„Gut ist es, wenn wir eine Straftat aufklären. Noch besser ist es, wenn sie gar nicht erst stattfindet“

Der Berliner Polizeipräsident zu Gast bei Klaus-Dieter Gröhler, MdB

 

Am 15. Januar 2015 lud Klaus-Dieter Gröhler, MdB zu einer öffentlichen Diskussionsveranstaltung mit dem Berliner Polizeipräsidenten Klaus Kandt im Café Wahlkreis. Der Polizeipräsident, begleitet vom Leiter des Polizeiabschnitts 24, Thomas Baltes, berichtete über die Sicherheitslage in Berlin, die Schwierigkeiten bei der Kriminalitätsbekämpfung vorwiegend im Bereich des Drogenhandels und die angespannte Personalsituation bei der Berliner Polizei.
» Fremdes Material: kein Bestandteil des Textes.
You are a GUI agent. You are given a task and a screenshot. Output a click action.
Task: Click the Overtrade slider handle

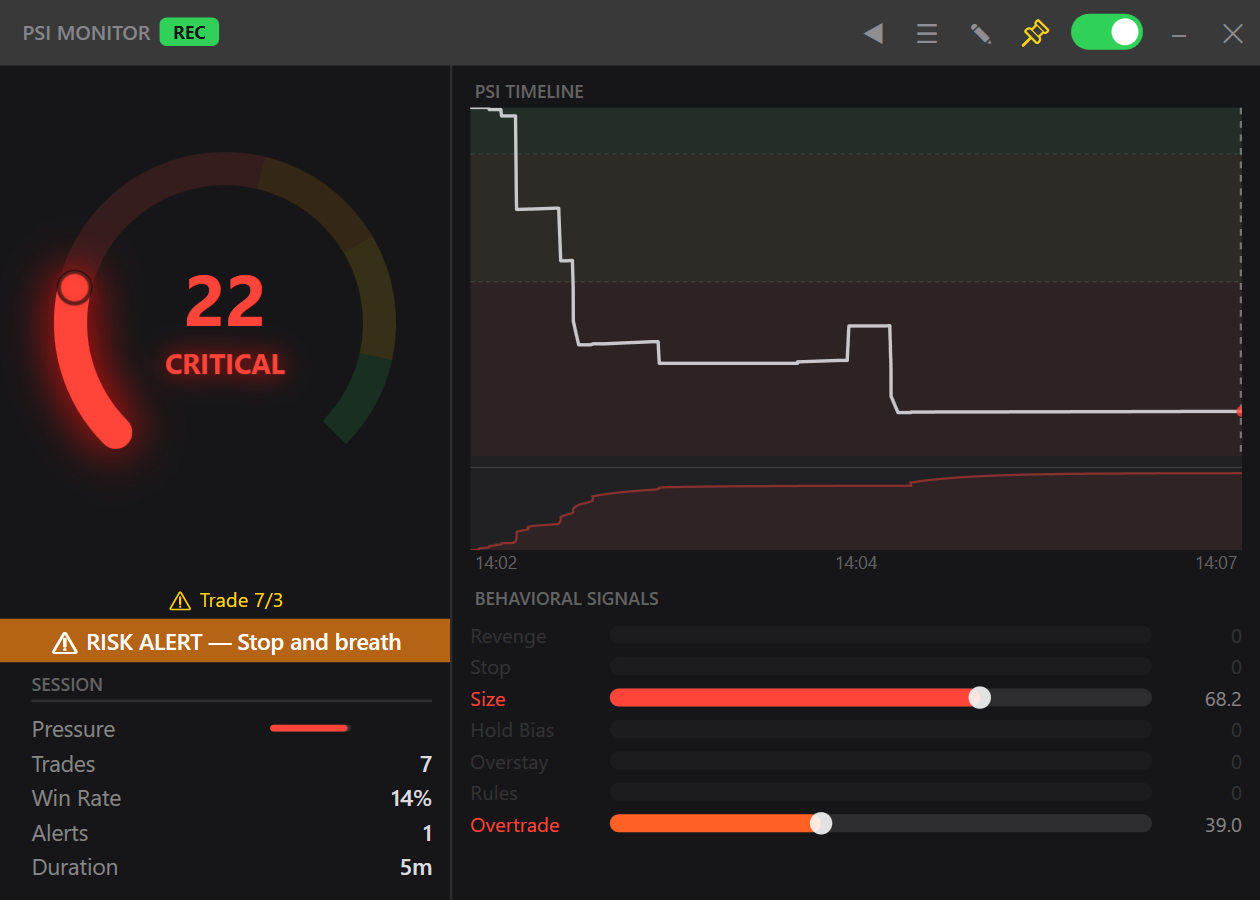coord(822,823)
„Aktuell wichtigste Themen sind die Flüchtlingsproblematik, Bergida-Demonstrationen, der islamistische Terrorismus, der Drogenhandel in der gesamten Stadt sowie der Personalmangel“ so der Polizeipräsident. Die Belastung der einzelnen Polizeiabschnitte durch die Einsparungen der letzten zehn Jahre ist stark gestiegen. Beispielsweise wurde die Anzahl der Streifenwagen einzelner Abschnitte von achtzehn auf zwei reduziert, was eine Arbeit mit dem „Minimum, was noch für vertretbar gehalten wird“ bedeutet, so Klaus Kandt.

Eine strittige Diskussion ergab sich um die „Gaza-Demonstrationen“ auf dem Kurfürstendamm und dort gerufene Parolen. Hier klärte der Polizeipräsident über die oft haarfeine Abgrenzung zwischen strafbaren und nicht strafbaren Handlungen auf und stellte klar, dass es keinerlei Toleranz gegenüber antisemitischen Äußerungen gibt.

Für die zahlreichen Besucher war außerdem die erhöhte Gefährdungslage durch terroristische Anschläge von besonderem Interesse. Trotz des vorhandenen Risikos, das gerade bei polizeilich wenig bekannten Einzeltätern besteht, legte der Polizeipräsident ganz besonders Wert darauf, dass „es keine Angst im Alltag“ geben darf.

Auch kiezspezifische Themen, wie das Parken in zweiter Reihe oder auf Fahrradwegen in der Schlüter-, Kant- oder Westfälischen Straße, wurden angesprochen und diskutiert. Darüber hinaus bewegte die Anwohner der Drogenhandel auf der U-Bahnlinie U7 und im Preußenpark sehr. Die Mobilität der Täter und eigene „Aufklärer“ unter den sehr gut organisierten Händlern erschweren hier die Arbeit maßgeblich, wie Polizeidirektor Thomas Baltes berichtete. Er forderte, dass die Politik bei einem Umsatz von 100 Millionen Euro pro Jahr im Drogengeschäft in der Hauptstadt „auch neue Wege denken müsse“.

Zu guter Letzt gab der Beauftragte für Prävention im Bereich des Eigentumsschutzes  praktische Tipps zur Vorbeugung von Wohnungseinbrüchen. Auch der Bürger wurde aufgefordert, Angebote der kostenlosen kriminalpolizeilichen Beratung in Anspruch zu nehmen und aktiv bei der Prävention mitzuwirken. Bei Einzelgesprächen mit persönlicher Beratungsmöglichkeit und einem kleinen Imbiss konnte der Abend nach kontroversen Diskussionen gemütlich ausklingen.